童子 浅川句会
副主宰 安部元気様
(東京都・八王子市)
1月18日、八王子いちょうホールで行われた「童子」浅川句会の初句会にお邪魔しました。2011年10月、八王子市民向け「一からはじめる俳句講座」として初心者を対象に始められた当会は、昨年1月に童子の40番目の「浅川句会」として新たにスタート。

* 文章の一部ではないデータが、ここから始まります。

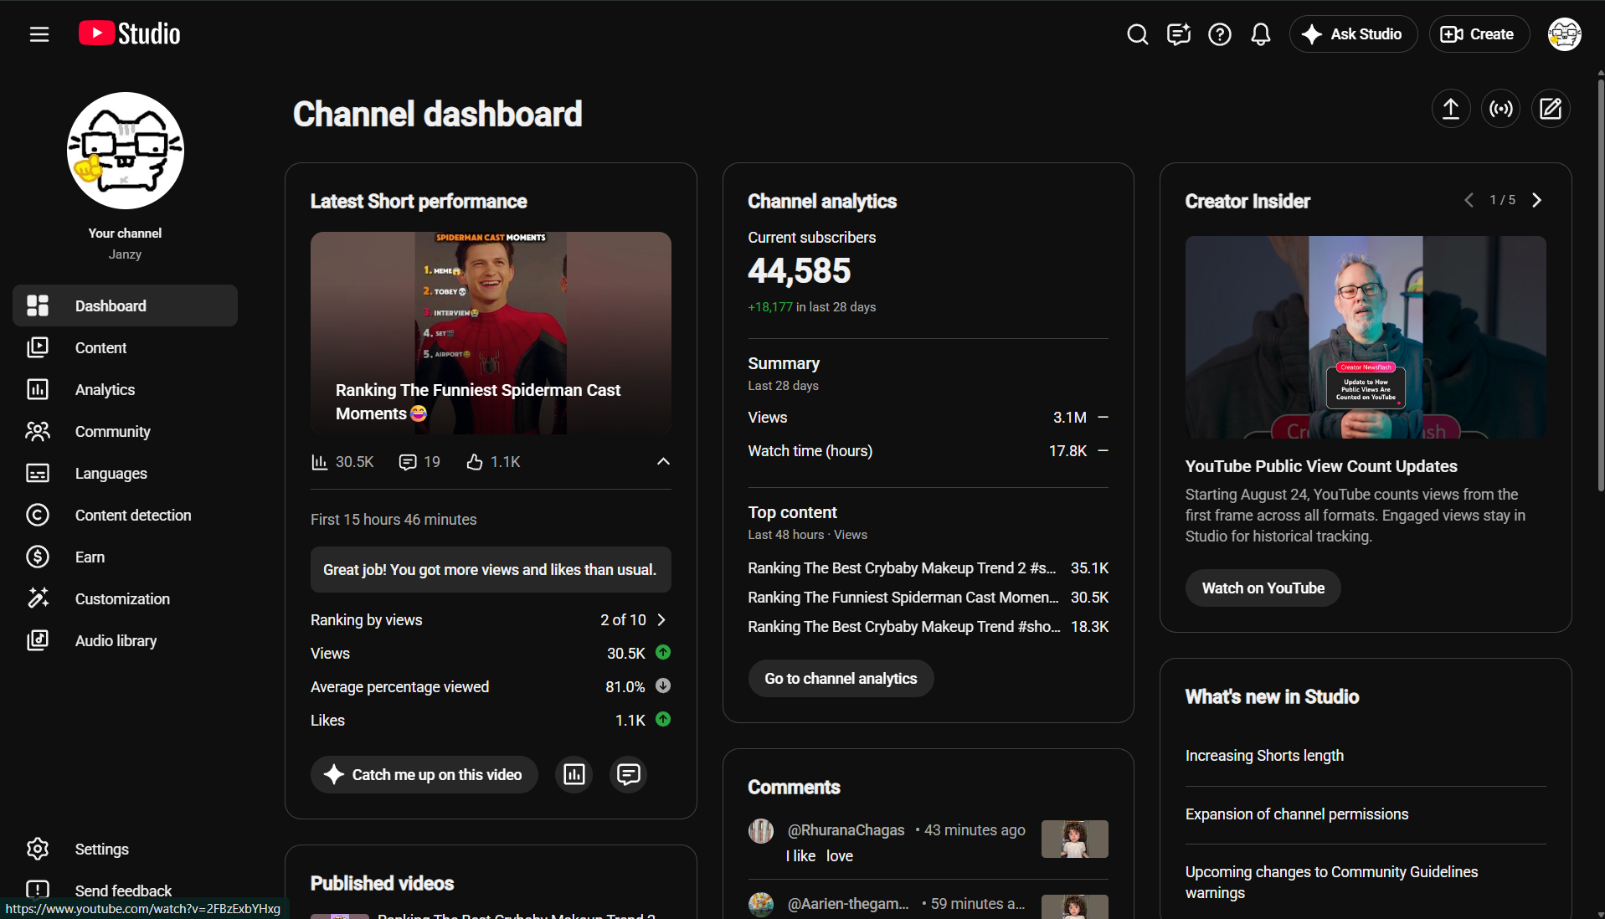The image size is (1605, 919).
Task: Open the hamburger navigation menu
Action: tap(39, 34)
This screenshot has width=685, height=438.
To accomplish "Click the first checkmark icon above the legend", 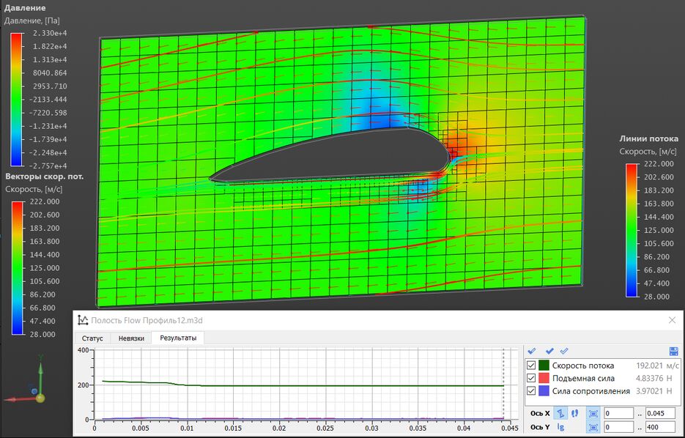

「こんにちはー」と元気に登場されたのは、指導にあたる「童子」の安部元気副主宰。本日は、当季雑詠5句出句の7句選。ご夫婦も二組いらっしゃる模様です。
門松を取りて玄関広くなり えみ
元気/そのとおりだけれど、当たり前過ぎるな(笑)。雨が降ったから傘を持った、と原因と結果の両方は言わないのが俳句。正月明けの玄関が広々としている、というだけで十分成り立ちます。ああなってこうなってでは、俳句はつまらない。
空をけり空をささへて梯子乗 りょう
元気/大きな景を詠んでいていいけれど、「空をささへて」が下で梯子を支えている人なのか、上で見えを切っている人なのかわかりにくいな。ああも読めるこうも読めるという俳句は焦点がぼけちゃってもったいない。
賽銭を大きく投げて初詣 妙
元気/悪くはないけど、「賽銭」と「初詣」の句は、賽銭が耳元をかすめたとか、帽子の上に落ちたとか、まあさまざまに詠まれていて、よほど具体的に写生しないと新味がないです。「大きく投げて」も、高々と投げたのか、振りかぶり方が大きかったのか、遠くから投げたのか、次々に疑問がでてきてしまう。

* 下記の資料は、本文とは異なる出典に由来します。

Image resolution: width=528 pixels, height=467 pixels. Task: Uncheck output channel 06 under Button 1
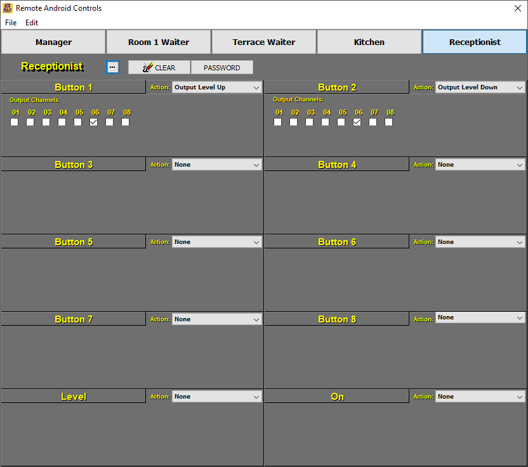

タロー/「万札で飛行機作り初詣」なら新しい? 紙飛行機だから一回りして戻ってきたりして(笑)。
元気/ハハハ、それじゃ面白すぎて嘘っぽいよ。
病み上り紅少し指す女正月 里音
タロー/ほのかな色気を感じていただきました。
元気/欲をいえば女正月はつきすぎ。別の季語にしたいな。女正月だから少しおしゃれしました、と説明っぽくなってしまうから。
雪催ひポップコーンの店に列 さゆり
元気/「雪催ひ」は今にも雪が降りそうな天気のこと。それとポップコーンの店の行列とは、直接には何の関係もない。雪催ひだからポップコーンを買います、という因果関係はない、つまり離れているところがいい。あとは作者が頭の中に情景を思い描いて、どういう状況かを読み解くことができる、俳句が限られた言葉で大きな情景が描けるのは、この「断絶」があるからなんです。
タロー/甘酒の店じゃいけませんか?
元気/うーん、団子や甘酒など温かいものをもってくると、「雪が来る寒さだから」となっちゃうな。
駅伝の寒中稽古続きけり 二水
元気/「続きけり」は昨日も今日も、というような意味でしょうが、俳句は一瞬の情景を切り取るのが得意な、いわばカメラです。時間の経過を伝えるビデオのような句もないわけじゃないが、あまりうまくいかない。今日も駅伝の寒稽古でいい。
天井の梁幾重にも冬の蔵 さゆり
元気/すすけた太い梁が幾重にも通った田舎の豪壮な建物…という情景がパッと浮かぶ。もったいないのは「冬の蔵」。「秋の蔵」「春の蔵」と季語を変えても成り立ってしまうこと。例えば「雪深し」とかしたらどうかな。
早梅や旅の誘ひのメールくる ゆり
元気/「メールくる」が今風でいい。カタカナの俳句は必ずしもいいとは思わないが、これは現実感があります。
つかの間の轍の跡の薄氷 りょう
元気/「薄氷」は春の季語で、季節としてはまだちょっと早いな。「つかの間」は、すぐ溶けてしまうという意味でしょうが、「の」だと「轍」「薄氷」のどちらのことかわかりにくい。「つかの間や」とすれば、氷のことになる。
冬桜一本の木に足を止め 妙
元気/取り立てて意味のないさりげない句。誰も採っていませんが、こういう句が作れるようになると、俳句に幅が出てきます。ただし「冬桜」「一本の木」は「木」としてダブっているから〈一本の冬の桜や足止めて〉とかにしては。
一臼は伸し一臼を丸餅に 泰丞
元気/今日はこれが特選! 季語は「餅つき」で年末。餅つきの句としては珍しい。リフレインも効いていますが、「一臼は伸し一臼は」と助詞を揃えた方が、いっそうリフレインの効果が出ます。
丸ごとの鱶鰭も出て小正月 タロー
元気/「丸ごと」はやや大雑把ですが、が一匹分まるまる出たというのは、お正月らしくていい。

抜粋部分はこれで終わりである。